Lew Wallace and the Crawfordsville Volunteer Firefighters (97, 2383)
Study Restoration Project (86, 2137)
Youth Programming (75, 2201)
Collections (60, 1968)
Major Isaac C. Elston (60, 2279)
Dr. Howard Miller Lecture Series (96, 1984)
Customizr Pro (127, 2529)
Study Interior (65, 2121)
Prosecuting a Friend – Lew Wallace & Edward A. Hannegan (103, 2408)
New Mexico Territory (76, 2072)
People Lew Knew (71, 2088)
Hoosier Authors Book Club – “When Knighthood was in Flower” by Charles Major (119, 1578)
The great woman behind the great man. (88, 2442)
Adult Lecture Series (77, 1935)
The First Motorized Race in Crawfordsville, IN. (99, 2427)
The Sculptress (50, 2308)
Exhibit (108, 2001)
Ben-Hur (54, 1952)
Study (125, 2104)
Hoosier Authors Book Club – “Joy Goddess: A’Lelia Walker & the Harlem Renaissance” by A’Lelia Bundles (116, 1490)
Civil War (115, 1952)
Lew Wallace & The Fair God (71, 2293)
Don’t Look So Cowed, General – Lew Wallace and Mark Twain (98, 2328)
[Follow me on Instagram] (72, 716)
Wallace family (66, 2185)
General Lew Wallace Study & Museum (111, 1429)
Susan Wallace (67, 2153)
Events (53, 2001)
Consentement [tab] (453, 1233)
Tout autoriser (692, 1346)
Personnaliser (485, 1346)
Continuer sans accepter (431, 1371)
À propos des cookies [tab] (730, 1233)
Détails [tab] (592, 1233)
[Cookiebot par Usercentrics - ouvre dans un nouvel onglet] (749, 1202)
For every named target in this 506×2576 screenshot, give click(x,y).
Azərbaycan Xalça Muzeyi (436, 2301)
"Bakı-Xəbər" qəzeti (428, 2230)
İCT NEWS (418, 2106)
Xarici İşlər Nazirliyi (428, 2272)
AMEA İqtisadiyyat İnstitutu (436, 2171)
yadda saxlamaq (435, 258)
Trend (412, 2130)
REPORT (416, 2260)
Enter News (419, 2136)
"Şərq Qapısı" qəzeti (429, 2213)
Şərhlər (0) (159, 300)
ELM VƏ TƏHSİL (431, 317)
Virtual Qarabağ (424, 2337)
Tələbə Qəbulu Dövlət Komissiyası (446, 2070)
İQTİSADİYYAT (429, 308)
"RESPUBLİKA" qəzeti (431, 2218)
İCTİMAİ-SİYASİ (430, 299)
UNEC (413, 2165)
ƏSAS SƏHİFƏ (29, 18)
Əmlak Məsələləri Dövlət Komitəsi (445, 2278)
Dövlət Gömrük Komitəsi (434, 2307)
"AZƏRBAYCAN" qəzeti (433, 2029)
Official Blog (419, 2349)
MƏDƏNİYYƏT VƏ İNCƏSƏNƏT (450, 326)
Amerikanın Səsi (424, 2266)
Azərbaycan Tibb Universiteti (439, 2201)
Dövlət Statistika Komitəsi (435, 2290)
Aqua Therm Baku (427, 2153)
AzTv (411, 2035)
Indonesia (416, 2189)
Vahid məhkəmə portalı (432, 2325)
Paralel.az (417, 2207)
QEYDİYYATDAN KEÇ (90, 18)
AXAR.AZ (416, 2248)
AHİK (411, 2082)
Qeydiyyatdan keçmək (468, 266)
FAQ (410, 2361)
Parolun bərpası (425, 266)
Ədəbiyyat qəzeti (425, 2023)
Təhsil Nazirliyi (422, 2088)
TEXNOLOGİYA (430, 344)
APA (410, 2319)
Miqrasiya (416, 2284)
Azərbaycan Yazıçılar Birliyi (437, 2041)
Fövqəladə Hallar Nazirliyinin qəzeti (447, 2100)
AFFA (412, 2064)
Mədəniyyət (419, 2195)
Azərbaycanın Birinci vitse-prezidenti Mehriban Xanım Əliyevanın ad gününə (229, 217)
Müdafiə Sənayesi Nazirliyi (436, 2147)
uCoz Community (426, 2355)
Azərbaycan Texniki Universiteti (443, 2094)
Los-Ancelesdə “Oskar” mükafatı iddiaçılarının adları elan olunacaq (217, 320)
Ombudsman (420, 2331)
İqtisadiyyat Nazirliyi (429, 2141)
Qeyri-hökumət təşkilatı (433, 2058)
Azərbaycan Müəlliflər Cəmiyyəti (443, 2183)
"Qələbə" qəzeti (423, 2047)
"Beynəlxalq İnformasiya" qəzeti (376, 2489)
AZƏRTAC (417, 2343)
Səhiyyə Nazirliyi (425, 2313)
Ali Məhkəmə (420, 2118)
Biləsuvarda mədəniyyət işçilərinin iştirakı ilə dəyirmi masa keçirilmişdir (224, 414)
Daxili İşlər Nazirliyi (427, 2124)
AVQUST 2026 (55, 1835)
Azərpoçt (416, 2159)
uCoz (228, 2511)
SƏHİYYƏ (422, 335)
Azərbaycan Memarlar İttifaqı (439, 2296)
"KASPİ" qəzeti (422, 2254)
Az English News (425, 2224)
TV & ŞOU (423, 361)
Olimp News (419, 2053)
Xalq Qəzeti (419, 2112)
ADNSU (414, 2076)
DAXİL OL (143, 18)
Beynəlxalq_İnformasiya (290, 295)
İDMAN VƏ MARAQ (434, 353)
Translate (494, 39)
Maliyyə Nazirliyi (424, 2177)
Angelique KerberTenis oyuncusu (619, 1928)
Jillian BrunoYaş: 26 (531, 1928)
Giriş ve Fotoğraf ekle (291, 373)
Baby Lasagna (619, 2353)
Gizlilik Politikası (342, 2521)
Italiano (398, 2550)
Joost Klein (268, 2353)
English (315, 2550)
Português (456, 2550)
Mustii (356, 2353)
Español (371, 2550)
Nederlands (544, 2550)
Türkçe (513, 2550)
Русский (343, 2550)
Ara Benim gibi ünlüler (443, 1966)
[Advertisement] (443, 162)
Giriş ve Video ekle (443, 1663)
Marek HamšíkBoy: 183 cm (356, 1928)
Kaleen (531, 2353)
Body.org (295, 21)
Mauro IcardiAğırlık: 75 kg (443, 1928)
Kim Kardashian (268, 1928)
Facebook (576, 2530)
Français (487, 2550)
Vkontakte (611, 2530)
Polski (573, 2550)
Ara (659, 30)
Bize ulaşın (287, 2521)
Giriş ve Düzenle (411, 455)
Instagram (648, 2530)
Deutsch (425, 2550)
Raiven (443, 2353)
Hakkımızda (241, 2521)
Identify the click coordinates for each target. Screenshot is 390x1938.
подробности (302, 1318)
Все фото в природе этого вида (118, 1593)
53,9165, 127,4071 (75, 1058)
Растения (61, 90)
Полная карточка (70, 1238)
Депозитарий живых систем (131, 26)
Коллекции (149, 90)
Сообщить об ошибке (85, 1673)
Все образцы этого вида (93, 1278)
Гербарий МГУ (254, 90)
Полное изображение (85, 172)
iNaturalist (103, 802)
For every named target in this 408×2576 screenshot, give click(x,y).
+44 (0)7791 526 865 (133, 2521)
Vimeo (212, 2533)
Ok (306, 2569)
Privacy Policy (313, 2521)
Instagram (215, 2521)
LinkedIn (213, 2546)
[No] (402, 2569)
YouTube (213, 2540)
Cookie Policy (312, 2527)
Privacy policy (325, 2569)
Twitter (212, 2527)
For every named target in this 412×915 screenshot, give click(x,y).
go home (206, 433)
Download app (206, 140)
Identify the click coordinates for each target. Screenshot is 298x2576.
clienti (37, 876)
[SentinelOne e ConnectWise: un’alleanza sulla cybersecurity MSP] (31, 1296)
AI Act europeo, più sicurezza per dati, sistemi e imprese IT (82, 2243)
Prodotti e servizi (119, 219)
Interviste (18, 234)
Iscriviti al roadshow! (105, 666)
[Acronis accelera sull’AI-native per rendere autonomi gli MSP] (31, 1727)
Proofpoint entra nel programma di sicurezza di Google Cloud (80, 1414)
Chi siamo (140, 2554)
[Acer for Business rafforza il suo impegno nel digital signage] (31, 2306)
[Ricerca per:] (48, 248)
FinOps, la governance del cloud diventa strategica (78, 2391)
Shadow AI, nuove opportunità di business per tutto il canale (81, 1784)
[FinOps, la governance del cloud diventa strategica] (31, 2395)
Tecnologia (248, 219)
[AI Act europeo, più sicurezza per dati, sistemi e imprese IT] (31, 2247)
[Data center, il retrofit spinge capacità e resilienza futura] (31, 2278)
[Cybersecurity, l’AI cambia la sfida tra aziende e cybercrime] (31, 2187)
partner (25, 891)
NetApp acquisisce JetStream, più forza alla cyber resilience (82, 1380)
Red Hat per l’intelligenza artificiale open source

* _WORK INSTRUCTIONS_: In the records above, find the line with "AZƏRTAC (417, 2343)"; write out exactly that line and each one after it, stopping after the line with "Hakkımızda (241, 2521)".

* _PROBLEM SOLUTION_:
AZƏRTAC (417, 2343)
Səhiyyə Nazirliyi (425, 2313)
Ali Məhkəmə (420, 2118)
Biləsuvarda mədəniyyət işçilərinin iştirakı ilə dəyirmi masa keçirilmişdir (224, 414)
Daxili İşlər Nazirliyi (427, 2124)
AVQUST 2026 (55, 1835)
Azərpoçt (416, 2159)
uCoz (228, 2511)
SƏHİYYƏ (422, 335)
Azərbaycan Memarlar İttifaqı (439, 2296)
"KASPİ" qəzeti (422, 2254)
Az English News (425, 2224)
TV & ŞOU (423, 361)
Olimp News (419, 2053)
Xalq Qəzeti (419, 2112)
ADNSU (414, 2076)
DAXİL OL (143, 18)
Beynəlxalq_İnformasiya (290, 295)
İDMAN VƏ MARAQ (434, 353)
Translate (494, 39)
Maliyyə Nazirliyi (424, 2177)
Angelique KerberTenis oyuncusu (619, 1928)
Jillian BrunoYaş: 26 (531, 1928)
Giriş ve Fotoğraf ekle (291, 373)
Baby Lasagna (619, 2353)
Gizlilik Politikası (342, 2521)
Italiano (398, 2550)
Joost Klein (268, 2353)
English (315, 2550)
Português (456, 2550)
Mustii (356, 2353)
Español (371, 2550)
Nederlands (544, 2550)
Türkçe (513, 2550)
Русский (343, 2550)
Ara Benim gibi ünlüler (443, 1966)
[Advertisement] (443, 162)
Giriş ve Video ekle (443, 1663)
Marek HamšíkBoy: 183 cm (356, 1928)
Kaleen (531, 2353)
Body.org (295, 21)
Mauro IcardiAğırlık: 75 kg (443, 1928)
Kim Kardashian (268, 1928)
Facebook (576, 2530)
Français (487, 2550)
Vkontakte (611, 2530)
Polski (573, 2550)
Ara (659, 30)
Bize ulaşın (287, 2521)
Giriş ve Düzenle (411, 455)
Instagram (648, 2530)
Deutsch (425, 2550)
Raiven (443, 2353)
Hakkımızda (241, 2521)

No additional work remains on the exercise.